Como as outras muitas famílias que vieram construir suas vidas em solo paranaense, os primeiros anos por aqui foram de muito serviço. ''Eu cozinhava na roça, jogava o milho que produzíamos pra dentro do paiol, torrava farinha, ordenhava as vacas e cuidava dos filhos'', enumera.

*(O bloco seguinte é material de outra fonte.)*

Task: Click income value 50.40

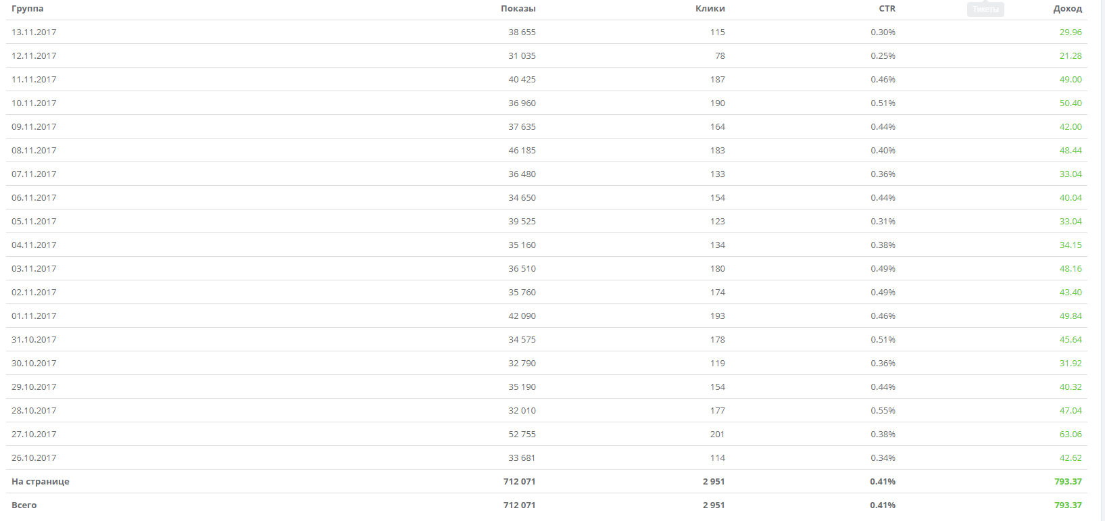Action: tap(1071, 103)
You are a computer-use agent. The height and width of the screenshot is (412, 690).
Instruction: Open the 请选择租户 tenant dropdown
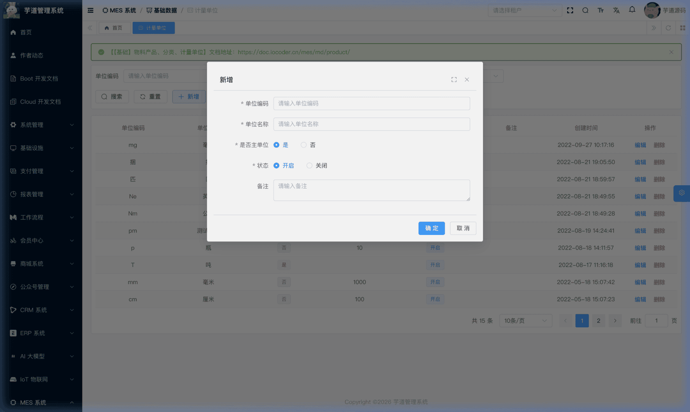click(x=524, y=10)
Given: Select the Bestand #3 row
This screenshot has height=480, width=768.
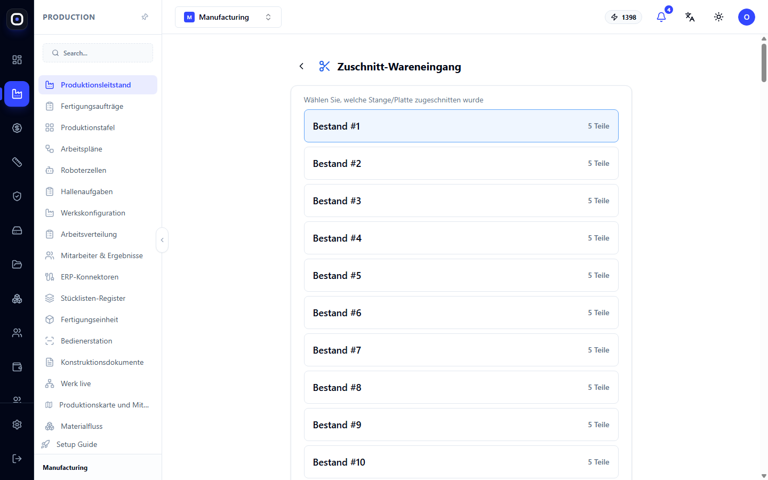Looking at the screenshot, I should tap(461, 201).
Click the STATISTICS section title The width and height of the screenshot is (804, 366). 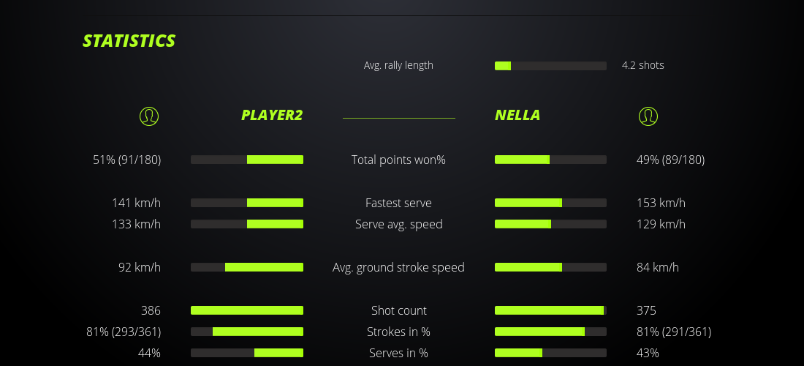129,41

Ainda se lembrando das dificuldades de 50 anos atrás, a exemplo de dona Natália, ela recorda que a união do povo rendeu uma estrada, que fazia a ligação da zona rural com Tomazina. ''Quando vínhamos à missa colocávamos as crianças nos lombos dos cavalos e vínhamos puxando a pé. Então, o povo da roça se uniu e construímos uma estrada, à base de enxadão. A partir daí já começamos a vir para a cidade de charrete'', relata. Sobre a geada de 1975, que dizimou boa parte dos cafezais de todo o Norte do Paraná, ela se lembra da frase que disse ao ver os pés queimados ao amanhecer: ''Mataram os nossos cafezais''.